Guerre en Ukraine : le droit des civils confronté à l’escalade militaire
Le chef de la diplomatie russe demande aux États-Unis d’évacuer leur ambassade à Kiev, tandis que les frappes russes se multiplient sur des zones habitées en Ukraine. Entre bombardements de centres-villes et allégations de torture de prisonniers de guerre, les droits humains les plus basiques sont mis en jeu dans cette escalade.
Des civils directement visés par les frappes
Lundi 25 mai, l’armée russe a bombardé le centre de Kramatorsk, dans l’est de l’Ukraine, faisant douze blessés dont un enfant de huit ans. Le maire de la ville signale qu’il s’agit de la troisième attaque d’envergure de la journée. Ce week-end, des frappes russes sur Kiev ont fait au moins quatre morts et plus de cent blessés.
L’article 3 de la DUDH reconnaît à toute personne le droit à la vie, à la liberté et à la sûreté. Les bombardements délibérés de zones civiles nient ce droit aux habitants, qu’ils soient ukrainiens dans les villes attaquées ou russes si des frappes ukrainiennes visaient des populations. Le texte s’applique symétriquement : le droit à la vie ne dépend ni de la nationalité ni du camp dans un conflit.
L’ambassade américaine à Kiev a qualifié ces attaques d' »inacceptables », rappelant que les populations civiles et les infrastructures civiles ne peuvent être des cibles légitimes. Cette position fait écho au droit international humanitaire, qui complète la DUDH en temps de guerre.
La torture alléguée de prisonniers de guerre
Le commissaire ukrainien aux droits humains a présenté lundi devant le Parlement de Kiev une étude affirmant qu’au moins 406 prisonniers de guerre ukrainiens seraient morts en captivité russe, avec des traces de torture.
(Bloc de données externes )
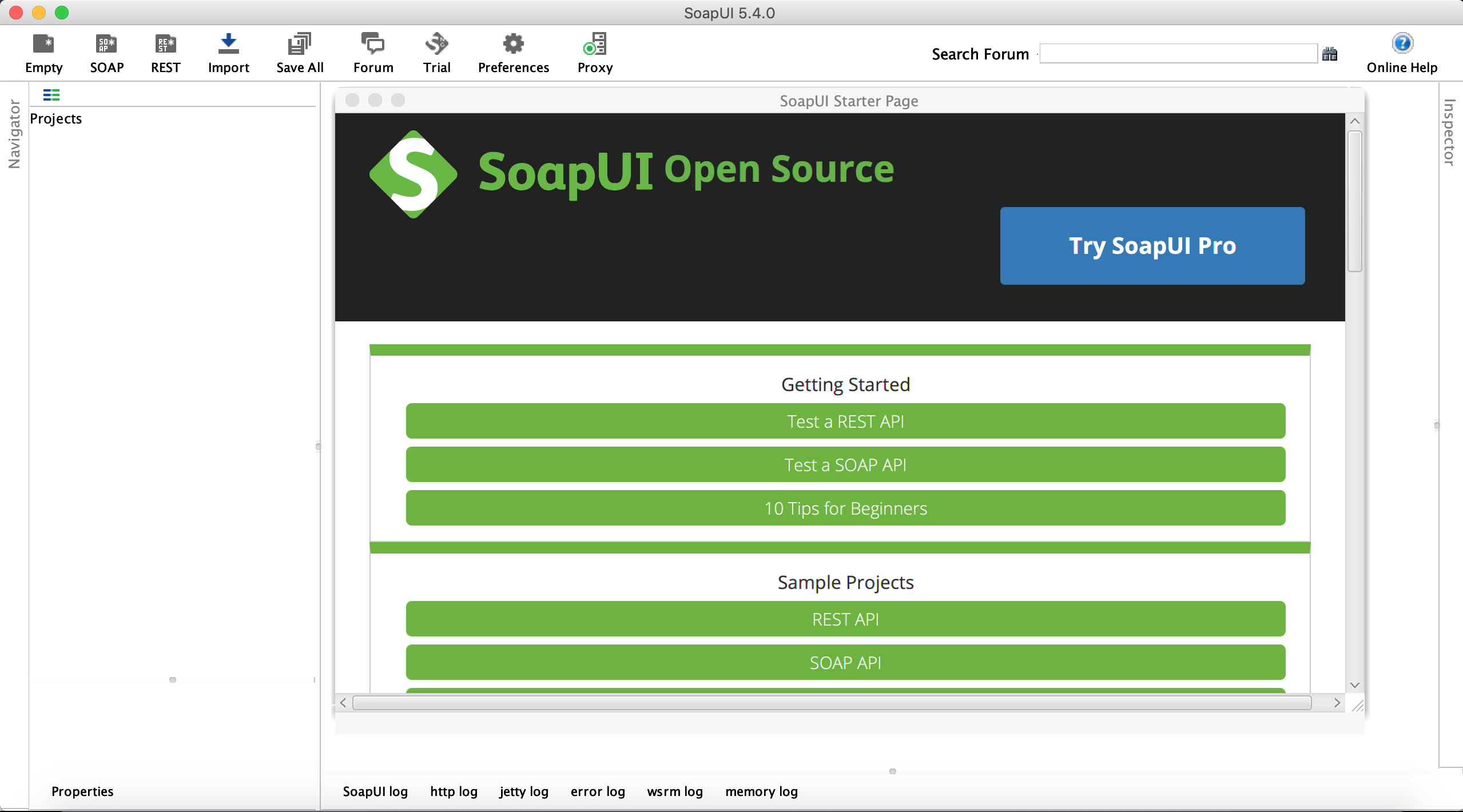The image size is (1463, 812).
Task: Click the Try SoapUI Pro button
Action: click(1152, 246)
Il évoque également des violations du droit aux soins médicaux.
L’article 5 de la DUDH interdit formellement la torture et les traitements cruels, inhumains ou dégradants. Si ces allégations sont avérées, elles constituent une violation grave et caractérisée de ce droit. L’article 25, qui reconnaît le droit aux soins médicaux, serait également bafoué si des prisonniers étaient privés de traitement.
Le texte ne fait aucune distinction entre les personnes : un prisonnier de guerre conserve sa dignité humaine et les droits qui en découlent. C’est précisément dans les situations extrêmes – guerre, détention – que ces protections révèlent toute leur portée.
Les réfugiés ukrainiens face au durcissement des politiques d’accueil
La République tchèque a approuvé lundi des amendements durcissant les conditions de séjour et d’accès à l’aide humanitaire pour les quelque 385 000 Ukrainiens bénéficiant d’une protection temporaire dans le pays. Cette décision intervient alors que la guerre se poursuit et que ces personnes ne peuvent rentrer chez elles en sécurité.
L’article 14 de la DUDH reconnaît le droit de chercher asile et d’en bénéficier face aux persécutions. Cet article ne garantit pas un accueil illimité dans n’importe quelles conditions, mais il engage les États à ne pas renvoyer des personnes vers un danger. Le gouvernement tchèque conserve sa souveraineté pour définir les modalités d’accueil, mais l’article 14 fixe une limite : ne pas exposer des personnes à un retour dans une zone de conflit actif.
Cette tension entre droits des réfugiés et capacités d’accueil des États traverse toute l’histoire de la DUDH. Le texte ne résout pas cette équation à la place des gouvernements, mais il rappelle qu’aucune considération administrative ne peut justifier de mettre des vies en danger.
Ce que cette situation révèle du texte
Cette actualité illustre comment la DUDH fonctionne comme un système cohérent, pas comme une liste de vœux. Certains droits – ne pas être torturé, ne pas être tué – sont absolus et ne souffrent aucun arbitrage. D’autres – les modalités d’accueil des réfugiés – appellent des choix politiques dans le respect d’un plancher intangible.
Comprendre cette architecture aide à lire l’actualité sans céder ni à l’indignation généralisée ni au cynisme. Le texte donne des critères précis pour distinguer ce qui relève de la violation caractérisée, de l’arbitrage difficile ou du simple désaccord politique. Dans un conflit armé comme celui en Ukraine, ces distinctions ne sont pas du confort intellectuel : elles permettent de savoir ce qui est négociable et ce qui ne l’est jamais.
Articles de la DUDH concernés
– Article 3 : Droit à la vie, à la liberté et à la sûreté de sa personne.
– Article 5 : Interdiction de la torture et des traitements cruels, inhumains ou dégradants.
– Article 14 : Droit de chercher asile et d’en bénéficier face aux persécutions.
– Article 25 : Droit à un niveau de vie suffisant, notamment pour la santé et les soins médicaux.